Ok, let’s start where you would start while reading this book…the beginning. We come across this new world, told from the perspectives of Laia and Elias. And this world unfolding before us? It is harsh. Tahir does not pull punches in the brutal reality of the city of Serra, which is reminiscent of Ancient Rome. It is classist, with instances of abuse, rape and torture. Readers witness a brutal murder right at the beginning of it all. Basically, the threat is real. I was actually worried for Laia, Elias, and the many others. That hasn’t always been the case in other books…things sometimes seem too easy. Not here. All that to say that this is a strong backdrop to a compelling story.
Then there’s Laia and Elias, our two perspectives for the book. They are incredibly well developed. In fact, all the characters are. Not to sound like a broken record, but that’s another thing I find so rare in YA. I never get to say that none fall flat, that they were all memorable. Yes, Elias was hot and capable and caring, but he’s still 20 years old, and makes mistakes 20 year olds make. And Laia! Laia isn’t a special snowflake female protagonist!! I could just shout it from the mountaintops. Laia starts out as a little sister compelled to run away from danger, and she grows! She doesn’t start out with much strength, but she definitely finds it as she learns to overcome her fear.
I could go on and on about the characters. Helene is a badass female fighter that doesn’t lose her femininity. The Commandant is one of the most frightening, crazy antagonists I’ve ever come across, which another reviewer correctly labeled as “psychobitch.” And Keenan…*swoon*. Redheads hold a special place in my part, and they’re rarely ever included as an actual love interest! Needless to say, I loved every passage that included him.
As you may have guessed from the names I mentioned, there are two love triangles happening here, but I can assure you they are handled in the best way possible.

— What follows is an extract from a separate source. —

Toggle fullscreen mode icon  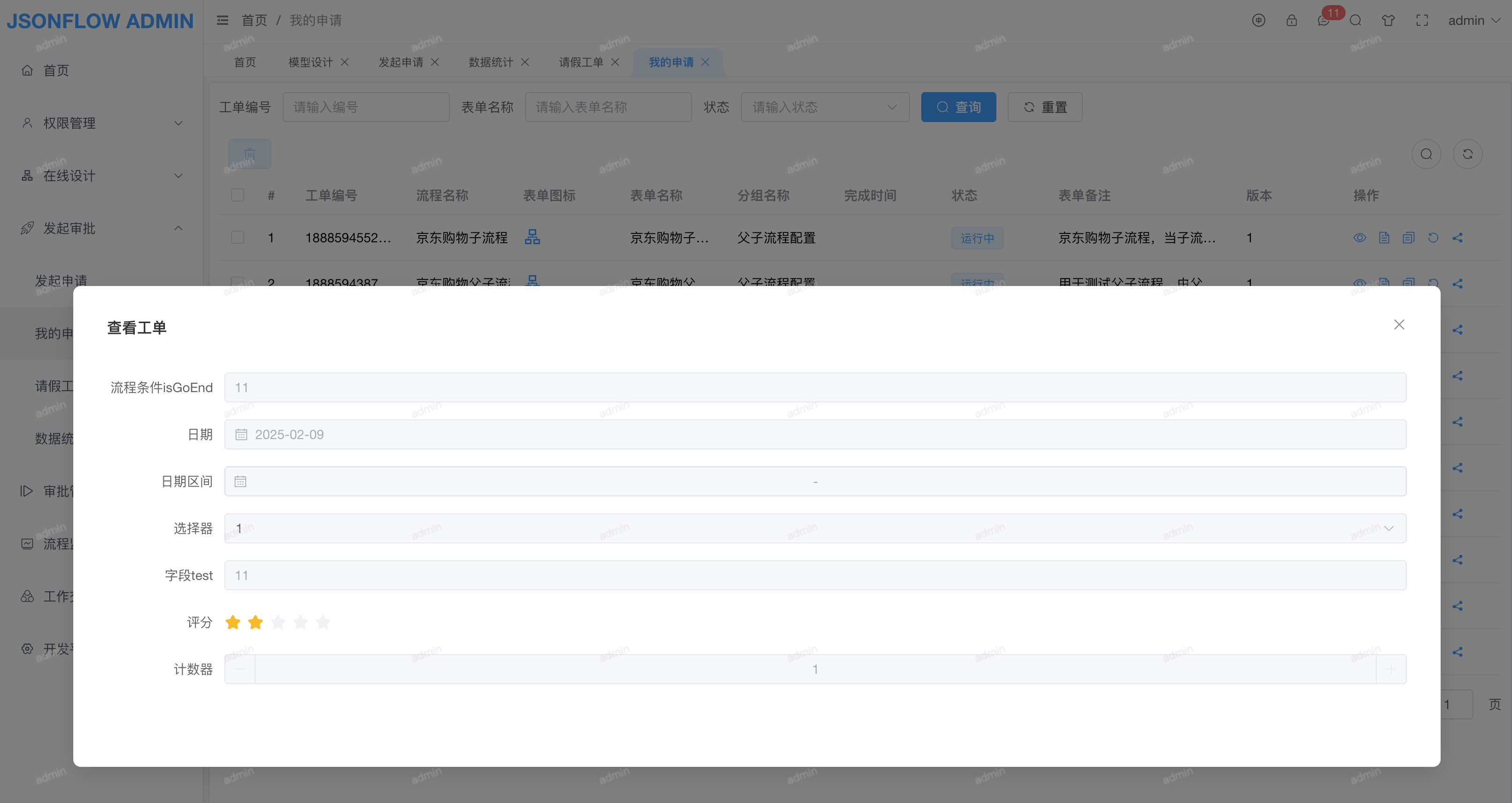point(1422,21)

It isn’t trite or riddled with ‘instalove’ and, bonus points, it never distracted from the big picture problems that the characters were facing. Ultimately, each of these characters are primarily dealing with their own personal conflicts, and romance occasionally slips in at appropriate moments. In addition to these character-related issues, we already have glimpses of what they will have to face in the future, those unifying battles that make any individual struggles fall by the wayside in the attempt to fight for the one big cause. I find this to be a relief, because I can’t stand when series take on a whole different story when this new focus comes into play. Allegiant, I think, is the perfect example of this. All that to say that I think this is a promising start with a seemingly strong and purposeful direction to the storyline.
As for the writing, Tahir is a pro. Her imagery is beautiful, her pacing perfect. Although I can get annoyed by multiple perspectives (*cough*…Allegiant again…*cough*) I think it adds a lot to the story. Though the intentions of a soldier can be good, they can look very different to a slave, and vice versa. It added so much more dimension to the interactions of the characters!
I think that’s enough gushing for now. I’m just so happy to have come across some good YA again. I want to go back and reread and relish it, but the next book is calling. Still, in my humble opinion, this is the next Hunger Games. Maybe my “longstanding love affair” with YA was never really at risk. I just needed to come across some good YA. I’m sure glad I came across this.